Check each line of the data for "bell", and copy the ones that have it.

ENTRIES SUPPLIED START

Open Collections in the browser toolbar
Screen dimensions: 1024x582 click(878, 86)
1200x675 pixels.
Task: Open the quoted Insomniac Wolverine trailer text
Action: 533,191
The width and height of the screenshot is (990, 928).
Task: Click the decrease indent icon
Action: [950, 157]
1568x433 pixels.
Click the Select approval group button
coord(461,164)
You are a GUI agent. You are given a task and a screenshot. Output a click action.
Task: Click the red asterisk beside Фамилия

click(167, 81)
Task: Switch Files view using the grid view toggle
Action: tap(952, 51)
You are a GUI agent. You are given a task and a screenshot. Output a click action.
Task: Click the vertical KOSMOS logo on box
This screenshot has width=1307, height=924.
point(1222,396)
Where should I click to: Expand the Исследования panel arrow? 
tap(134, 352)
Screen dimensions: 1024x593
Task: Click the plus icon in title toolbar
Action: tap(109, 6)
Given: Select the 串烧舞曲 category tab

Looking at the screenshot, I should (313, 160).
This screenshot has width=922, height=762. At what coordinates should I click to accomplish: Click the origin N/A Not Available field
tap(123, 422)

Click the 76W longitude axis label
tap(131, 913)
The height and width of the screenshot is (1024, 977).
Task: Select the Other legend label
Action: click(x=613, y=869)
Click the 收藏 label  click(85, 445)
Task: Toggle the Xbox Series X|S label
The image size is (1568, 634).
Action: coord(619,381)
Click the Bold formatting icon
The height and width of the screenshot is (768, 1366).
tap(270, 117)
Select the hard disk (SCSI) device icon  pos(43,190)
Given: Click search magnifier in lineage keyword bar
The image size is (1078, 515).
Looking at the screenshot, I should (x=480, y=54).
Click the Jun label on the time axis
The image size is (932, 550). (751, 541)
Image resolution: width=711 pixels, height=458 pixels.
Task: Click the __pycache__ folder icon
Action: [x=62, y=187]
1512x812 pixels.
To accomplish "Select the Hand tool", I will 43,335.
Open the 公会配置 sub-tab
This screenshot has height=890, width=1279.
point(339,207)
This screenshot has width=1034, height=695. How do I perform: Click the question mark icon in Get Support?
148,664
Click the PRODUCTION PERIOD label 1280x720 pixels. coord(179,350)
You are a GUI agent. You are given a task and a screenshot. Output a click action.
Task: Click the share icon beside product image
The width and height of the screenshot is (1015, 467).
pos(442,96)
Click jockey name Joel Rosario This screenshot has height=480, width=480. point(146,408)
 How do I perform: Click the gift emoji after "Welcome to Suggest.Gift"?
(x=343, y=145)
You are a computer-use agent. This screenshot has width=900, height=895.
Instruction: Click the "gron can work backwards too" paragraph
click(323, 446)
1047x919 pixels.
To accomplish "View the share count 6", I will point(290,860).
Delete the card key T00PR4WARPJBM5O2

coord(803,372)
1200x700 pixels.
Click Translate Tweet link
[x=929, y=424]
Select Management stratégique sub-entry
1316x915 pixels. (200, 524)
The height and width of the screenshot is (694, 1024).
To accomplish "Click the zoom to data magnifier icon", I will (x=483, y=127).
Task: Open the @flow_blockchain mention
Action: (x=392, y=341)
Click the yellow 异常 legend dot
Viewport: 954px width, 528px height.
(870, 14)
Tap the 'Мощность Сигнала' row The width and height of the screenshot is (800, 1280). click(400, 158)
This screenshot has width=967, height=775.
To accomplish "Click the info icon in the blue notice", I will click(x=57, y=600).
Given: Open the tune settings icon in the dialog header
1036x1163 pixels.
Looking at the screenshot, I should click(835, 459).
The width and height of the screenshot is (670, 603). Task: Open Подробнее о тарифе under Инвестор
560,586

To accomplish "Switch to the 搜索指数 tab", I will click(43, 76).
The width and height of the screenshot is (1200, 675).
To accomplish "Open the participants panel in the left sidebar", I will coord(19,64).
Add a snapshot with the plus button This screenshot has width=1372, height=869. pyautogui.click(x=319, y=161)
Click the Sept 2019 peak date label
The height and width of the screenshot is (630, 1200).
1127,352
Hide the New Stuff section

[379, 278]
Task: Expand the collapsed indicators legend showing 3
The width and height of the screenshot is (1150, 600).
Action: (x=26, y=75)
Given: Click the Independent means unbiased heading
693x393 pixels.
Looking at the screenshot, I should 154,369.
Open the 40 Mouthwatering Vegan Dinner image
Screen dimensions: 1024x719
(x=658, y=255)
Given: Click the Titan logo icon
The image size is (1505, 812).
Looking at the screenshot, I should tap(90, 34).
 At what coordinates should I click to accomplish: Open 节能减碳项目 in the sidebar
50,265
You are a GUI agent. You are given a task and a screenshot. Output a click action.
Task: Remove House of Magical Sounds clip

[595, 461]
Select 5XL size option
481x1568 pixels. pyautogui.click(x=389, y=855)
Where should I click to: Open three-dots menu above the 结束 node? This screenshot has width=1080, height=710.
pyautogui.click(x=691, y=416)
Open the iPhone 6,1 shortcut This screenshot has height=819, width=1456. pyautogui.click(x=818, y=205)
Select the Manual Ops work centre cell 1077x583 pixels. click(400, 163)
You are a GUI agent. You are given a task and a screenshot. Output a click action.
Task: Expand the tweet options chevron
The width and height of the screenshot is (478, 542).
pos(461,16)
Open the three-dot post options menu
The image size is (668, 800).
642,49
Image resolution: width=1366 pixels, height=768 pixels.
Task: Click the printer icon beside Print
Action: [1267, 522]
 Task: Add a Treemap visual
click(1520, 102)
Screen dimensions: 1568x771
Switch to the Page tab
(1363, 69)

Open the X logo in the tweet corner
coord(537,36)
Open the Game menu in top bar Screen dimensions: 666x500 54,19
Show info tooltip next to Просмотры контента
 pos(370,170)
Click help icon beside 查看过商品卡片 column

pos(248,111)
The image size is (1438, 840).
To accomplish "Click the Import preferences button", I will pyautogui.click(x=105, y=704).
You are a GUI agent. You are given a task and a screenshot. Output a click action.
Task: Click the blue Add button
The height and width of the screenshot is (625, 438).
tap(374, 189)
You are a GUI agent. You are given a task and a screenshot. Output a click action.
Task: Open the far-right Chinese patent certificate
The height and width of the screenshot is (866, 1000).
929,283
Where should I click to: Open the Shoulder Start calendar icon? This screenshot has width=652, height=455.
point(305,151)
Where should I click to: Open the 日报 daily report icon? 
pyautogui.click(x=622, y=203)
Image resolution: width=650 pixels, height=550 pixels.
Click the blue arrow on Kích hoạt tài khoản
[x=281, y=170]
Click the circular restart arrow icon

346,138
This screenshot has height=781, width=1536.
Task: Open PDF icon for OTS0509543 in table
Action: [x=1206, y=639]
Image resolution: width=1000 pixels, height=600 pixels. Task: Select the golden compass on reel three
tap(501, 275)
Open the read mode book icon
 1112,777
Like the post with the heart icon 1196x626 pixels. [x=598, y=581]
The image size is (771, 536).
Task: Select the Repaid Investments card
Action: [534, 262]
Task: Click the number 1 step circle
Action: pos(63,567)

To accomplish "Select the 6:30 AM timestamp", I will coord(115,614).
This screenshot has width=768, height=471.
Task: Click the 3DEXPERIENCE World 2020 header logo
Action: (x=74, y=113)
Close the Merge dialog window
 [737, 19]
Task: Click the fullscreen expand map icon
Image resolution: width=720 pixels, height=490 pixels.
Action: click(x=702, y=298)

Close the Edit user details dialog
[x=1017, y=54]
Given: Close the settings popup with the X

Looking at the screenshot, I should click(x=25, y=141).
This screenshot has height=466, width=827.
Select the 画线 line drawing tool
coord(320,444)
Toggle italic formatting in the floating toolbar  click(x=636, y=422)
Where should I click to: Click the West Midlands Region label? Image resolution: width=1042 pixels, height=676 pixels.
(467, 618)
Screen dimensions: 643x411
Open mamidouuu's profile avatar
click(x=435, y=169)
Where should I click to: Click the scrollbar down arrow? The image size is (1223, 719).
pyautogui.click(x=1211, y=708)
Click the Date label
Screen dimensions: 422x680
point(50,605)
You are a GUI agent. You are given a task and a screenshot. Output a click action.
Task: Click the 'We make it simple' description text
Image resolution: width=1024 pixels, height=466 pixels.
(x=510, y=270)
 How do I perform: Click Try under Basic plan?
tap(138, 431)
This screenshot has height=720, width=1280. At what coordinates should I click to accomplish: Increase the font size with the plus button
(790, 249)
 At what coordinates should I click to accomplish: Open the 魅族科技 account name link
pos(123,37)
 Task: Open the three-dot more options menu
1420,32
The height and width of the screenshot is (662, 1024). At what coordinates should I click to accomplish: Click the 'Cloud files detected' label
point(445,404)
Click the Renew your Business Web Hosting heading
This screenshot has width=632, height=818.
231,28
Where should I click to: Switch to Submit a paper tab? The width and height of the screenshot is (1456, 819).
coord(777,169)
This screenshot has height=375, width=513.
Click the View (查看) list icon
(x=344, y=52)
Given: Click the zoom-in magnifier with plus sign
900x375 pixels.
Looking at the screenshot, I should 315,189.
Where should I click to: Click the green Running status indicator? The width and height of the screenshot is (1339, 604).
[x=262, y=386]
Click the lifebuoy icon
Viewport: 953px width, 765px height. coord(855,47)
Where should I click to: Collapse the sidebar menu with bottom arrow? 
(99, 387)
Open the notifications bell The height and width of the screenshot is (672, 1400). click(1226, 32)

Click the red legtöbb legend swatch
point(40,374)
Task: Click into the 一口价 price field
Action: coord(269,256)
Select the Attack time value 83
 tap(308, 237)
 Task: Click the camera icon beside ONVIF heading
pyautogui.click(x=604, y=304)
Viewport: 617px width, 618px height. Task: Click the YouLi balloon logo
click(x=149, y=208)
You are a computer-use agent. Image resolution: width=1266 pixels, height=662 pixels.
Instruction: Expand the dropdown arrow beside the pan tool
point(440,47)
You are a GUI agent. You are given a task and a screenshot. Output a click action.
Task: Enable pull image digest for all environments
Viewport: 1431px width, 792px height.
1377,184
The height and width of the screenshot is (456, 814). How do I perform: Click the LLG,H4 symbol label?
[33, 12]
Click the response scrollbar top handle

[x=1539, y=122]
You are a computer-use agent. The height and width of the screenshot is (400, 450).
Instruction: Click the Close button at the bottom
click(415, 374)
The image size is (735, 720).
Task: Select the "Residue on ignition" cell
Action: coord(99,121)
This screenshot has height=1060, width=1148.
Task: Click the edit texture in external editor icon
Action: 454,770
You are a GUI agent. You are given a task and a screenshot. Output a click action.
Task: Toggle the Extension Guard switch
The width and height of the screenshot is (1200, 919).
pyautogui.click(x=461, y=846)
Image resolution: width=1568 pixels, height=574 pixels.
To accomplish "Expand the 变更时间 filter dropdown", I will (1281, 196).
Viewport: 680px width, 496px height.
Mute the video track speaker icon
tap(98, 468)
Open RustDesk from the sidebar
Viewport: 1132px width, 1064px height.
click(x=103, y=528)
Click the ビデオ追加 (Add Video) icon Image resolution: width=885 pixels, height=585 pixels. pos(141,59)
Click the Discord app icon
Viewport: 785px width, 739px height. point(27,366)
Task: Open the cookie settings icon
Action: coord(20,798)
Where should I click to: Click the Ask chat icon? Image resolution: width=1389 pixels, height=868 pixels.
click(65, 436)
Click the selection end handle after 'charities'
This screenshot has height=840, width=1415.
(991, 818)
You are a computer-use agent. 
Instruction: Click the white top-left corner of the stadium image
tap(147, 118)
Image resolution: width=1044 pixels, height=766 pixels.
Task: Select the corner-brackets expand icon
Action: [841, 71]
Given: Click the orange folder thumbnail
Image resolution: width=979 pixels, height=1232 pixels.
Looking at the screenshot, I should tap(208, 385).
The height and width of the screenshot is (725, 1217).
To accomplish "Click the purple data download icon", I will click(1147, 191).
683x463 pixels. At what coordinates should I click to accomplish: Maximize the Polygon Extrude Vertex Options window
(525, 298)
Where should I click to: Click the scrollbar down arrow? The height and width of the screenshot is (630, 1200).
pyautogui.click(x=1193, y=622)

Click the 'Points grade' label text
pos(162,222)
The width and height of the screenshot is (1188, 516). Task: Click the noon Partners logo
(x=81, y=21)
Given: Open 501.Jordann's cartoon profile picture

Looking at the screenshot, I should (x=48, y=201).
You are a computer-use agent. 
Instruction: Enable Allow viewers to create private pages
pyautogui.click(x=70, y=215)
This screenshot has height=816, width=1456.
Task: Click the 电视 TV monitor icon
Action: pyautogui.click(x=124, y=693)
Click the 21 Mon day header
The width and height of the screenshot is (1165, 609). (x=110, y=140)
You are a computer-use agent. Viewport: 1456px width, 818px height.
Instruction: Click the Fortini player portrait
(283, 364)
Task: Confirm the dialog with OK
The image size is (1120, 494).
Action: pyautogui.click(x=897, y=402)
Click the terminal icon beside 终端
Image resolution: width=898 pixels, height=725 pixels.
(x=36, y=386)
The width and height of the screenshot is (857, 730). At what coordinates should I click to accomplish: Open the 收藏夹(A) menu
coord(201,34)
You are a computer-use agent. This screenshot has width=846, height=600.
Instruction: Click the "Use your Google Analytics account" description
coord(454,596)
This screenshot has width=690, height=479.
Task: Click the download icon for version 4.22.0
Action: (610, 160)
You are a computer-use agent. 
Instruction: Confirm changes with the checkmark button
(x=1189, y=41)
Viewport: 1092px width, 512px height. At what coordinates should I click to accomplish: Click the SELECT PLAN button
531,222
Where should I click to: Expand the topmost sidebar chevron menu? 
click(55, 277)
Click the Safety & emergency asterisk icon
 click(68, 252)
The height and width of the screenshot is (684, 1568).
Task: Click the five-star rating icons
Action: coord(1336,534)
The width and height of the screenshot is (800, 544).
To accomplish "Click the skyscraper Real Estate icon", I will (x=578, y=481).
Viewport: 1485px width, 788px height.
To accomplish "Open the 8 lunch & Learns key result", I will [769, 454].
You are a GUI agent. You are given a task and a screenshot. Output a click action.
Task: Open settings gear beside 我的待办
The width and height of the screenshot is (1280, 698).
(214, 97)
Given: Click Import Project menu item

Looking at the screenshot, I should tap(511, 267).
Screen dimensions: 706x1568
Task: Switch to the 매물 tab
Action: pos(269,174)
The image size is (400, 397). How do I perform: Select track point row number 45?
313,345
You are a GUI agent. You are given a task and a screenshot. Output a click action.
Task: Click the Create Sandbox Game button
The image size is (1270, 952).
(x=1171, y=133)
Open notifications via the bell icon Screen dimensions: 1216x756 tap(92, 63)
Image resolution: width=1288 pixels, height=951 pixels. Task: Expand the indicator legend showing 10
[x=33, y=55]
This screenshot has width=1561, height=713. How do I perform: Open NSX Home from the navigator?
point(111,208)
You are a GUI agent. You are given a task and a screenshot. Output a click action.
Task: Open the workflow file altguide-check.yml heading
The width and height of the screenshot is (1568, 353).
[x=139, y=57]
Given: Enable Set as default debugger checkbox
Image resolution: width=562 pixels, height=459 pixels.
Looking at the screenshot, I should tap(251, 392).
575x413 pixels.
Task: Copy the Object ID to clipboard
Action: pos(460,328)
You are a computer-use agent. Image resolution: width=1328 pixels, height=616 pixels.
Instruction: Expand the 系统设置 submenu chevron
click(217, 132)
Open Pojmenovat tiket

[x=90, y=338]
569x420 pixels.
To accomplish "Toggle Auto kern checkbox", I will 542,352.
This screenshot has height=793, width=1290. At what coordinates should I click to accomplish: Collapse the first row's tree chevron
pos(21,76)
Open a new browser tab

ENTRIES SUPPLIED END

RESULT BELOW >>
Open the notifications bell The height and width of the screenshot is (672, 1400). click(1226, 32)
Open notifications via the bell icon Screen dimensions: 1216x756 tap(92, 63)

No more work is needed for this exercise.